黄斑変性
視力の90%を担う黄斑、その中心部に起こる加齢性変化
黄斑は目の内側の網膜中心部に位置し、物の色と形を識別する重要な組織です。
黄斑変性はこの部位に老廃物が蓄積したり
異常な新生血管が成長したりすることで視細胞が破壊され、視力が急激に低下する疾患です。単なる老眼と勘違いして放置した場合、失明につながりうる高リスク疾患です。

黄斑変性を引き起こす主要因
黄斑変性は単一の原因ではなく、複数の要因が重なって発症します。
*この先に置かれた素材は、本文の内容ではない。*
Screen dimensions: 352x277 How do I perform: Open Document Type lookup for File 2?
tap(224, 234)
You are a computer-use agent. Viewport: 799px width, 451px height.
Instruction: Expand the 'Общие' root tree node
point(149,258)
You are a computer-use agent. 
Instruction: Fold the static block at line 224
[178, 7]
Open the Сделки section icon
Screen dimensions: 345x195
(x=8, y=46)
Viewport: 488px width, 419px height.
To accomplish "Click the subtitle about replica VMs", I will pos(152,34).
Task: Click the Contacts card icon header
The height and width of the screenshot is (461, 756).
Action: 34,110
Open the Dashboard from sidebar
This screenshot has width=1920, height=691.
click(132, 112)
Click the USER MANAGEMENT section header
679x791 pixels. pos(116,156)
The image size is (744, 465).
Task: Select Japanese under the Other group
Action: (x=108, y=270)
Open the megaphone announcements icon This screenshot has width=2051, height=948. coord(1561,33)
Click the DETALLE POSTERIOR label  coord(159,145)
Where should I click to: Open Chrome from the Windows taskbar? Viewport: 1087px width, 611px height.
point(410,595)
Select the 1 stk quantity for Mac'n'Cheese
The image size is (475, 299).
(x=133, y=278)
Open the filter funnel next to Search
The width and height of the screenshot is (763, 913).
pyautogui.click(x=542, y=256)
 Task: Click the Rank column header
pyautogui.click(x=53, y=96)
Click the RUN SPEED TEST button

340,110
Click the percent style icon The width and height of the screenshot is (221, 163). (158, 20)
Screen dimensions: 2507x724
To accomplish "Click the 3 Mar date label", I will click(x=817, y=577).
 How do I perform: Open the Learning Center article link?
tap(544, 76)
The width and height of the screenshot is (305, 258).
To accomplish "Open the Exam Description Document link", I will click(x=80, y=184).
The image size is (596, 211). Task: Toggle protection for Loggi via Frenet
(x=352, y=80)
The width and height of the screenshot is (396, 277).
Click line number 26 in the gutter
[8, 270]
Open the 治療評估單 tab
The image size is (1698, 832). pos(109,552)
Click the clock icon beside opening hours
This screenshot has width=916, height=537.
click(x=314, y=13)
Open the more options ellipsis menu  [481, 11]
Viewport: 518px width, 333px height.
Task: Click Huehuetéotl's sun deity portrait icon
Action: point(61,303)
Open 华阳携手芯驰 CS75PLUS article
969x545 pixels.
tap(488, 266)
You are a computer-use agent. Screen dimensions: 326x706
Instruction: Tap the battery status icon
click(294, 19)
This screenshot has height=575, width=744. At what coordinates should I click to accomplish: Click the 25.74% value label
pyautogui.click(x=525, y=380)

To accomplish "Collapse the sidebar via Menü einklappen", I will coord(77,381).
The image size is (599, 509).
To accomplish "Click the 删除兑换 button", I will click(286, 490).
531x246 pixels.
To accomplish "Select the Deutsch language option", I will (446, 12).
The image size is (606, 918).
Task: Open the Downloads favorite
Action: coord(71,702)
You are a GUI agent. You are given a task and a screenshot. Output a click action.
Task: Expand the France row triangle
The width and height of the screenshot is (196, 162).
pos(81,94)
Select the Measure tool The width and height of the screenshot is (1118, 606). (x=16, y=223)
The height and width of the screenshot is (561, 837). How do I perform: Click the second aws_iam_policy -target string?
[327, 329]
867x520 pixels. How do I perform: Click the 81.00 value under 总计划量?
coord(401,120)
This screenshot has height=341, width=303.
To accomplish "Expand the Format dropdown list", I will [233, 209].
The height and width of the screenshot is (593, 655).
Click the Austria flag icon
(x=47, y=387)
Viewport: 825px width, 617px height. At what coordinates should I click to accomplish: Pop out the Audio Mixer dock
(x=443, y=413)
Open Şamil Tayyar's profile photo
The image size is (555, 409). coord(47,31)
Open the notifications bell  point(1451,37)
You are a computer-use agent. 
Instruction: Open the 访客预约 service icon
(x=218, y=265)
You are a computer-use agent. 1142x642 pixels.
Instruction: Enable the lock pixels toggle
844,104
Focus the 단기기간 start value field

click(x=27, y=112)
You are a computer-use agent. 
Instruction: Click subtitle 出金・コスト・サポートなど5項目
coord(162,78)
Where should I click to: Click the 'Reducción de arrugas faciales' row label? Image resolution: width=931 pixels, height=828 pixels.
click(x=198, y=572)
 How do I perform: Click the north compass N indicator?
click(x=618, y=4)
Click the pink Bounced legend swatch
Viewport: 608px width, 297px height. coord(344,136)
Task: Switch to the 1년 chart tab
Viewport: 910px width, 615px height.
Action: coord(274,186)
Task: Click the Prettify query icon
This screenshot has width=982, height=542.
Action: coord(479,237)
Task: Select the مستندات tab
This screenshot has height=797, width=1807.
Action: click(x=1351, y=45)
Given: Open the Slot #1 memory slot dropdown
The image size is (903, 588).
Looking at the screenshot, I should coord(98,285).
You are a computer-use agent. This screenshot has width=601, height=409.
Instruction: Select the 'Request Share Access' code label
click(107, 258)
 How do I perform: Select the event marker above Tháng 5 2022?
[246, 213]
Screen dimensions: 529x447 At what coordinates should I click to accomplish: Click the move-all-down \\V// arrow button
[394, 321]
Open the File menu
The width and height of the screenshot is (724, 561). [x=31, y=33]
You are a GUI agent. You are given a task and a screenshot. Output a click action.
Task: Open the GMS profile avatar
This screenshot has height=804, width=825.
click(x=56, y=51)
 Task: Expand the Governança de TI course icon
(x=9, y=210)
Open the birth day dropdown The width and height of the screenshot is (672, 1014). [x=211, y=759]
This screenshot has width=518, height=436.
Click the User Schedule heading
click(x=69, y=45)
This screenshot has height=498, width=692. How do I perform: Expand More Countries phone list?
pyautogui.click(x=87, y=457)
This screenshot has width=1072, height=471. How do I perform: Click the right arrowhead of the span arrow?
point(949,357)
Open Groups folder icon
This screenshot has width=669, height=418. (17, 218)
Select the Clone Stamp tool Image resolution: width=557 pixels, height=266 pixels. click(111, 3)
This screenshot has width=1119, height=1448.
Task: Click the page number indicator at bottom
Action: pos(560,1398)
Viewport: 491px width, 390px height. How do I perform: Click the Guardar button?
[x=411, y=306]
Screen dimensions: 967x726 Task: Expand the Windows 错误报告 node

特に50歳以上の方は、定期的な網膜検診が欠かせません。

1
加齢
最も主な原因で、50歳以降に発症率が急激に増加します。
2
遺伝的要因
家族に黄斑変性の患者がいる場合、発症リスクが一般の方より高くなります。
3
喫煙習慣
喫煙は網膜の血流を妨げ、酸化ストレスを引き起こし、発症リスクを2〜3倍以上高めます。
4
光損傷
長時間紫外線やブルーライトに曝露された場合、黄斑部の酸化損傷を促進します。
5
生活習慣
高脂肪食、肥満、高血圧などの全身疾患も黄斑の健康に致命的な影響を及ぼします。
黄斑変性の種類
萎縮型(ドライ型)黄斑変性

じわじわと視力を奪う沈黙の前兆
網膜下に蓄積した老廃物が視細胞を
徐々に萎縮させる段階で、
当面の変化は少なくても失明リスクの高い「滲出型」に
悪化しないよう、徹底した定期検診が最優先です。
滲出型(ウェット型)黄斑変性

わずか数日で失明につながる緊急状態
異常な新生血管から漏れ出した血液と浮腫が黄斑を急速に破壊し、物が歪んで見えるようになるため、治療の好機を逃さず即座に抗体注射を行うことが唯一の視力保存の道です。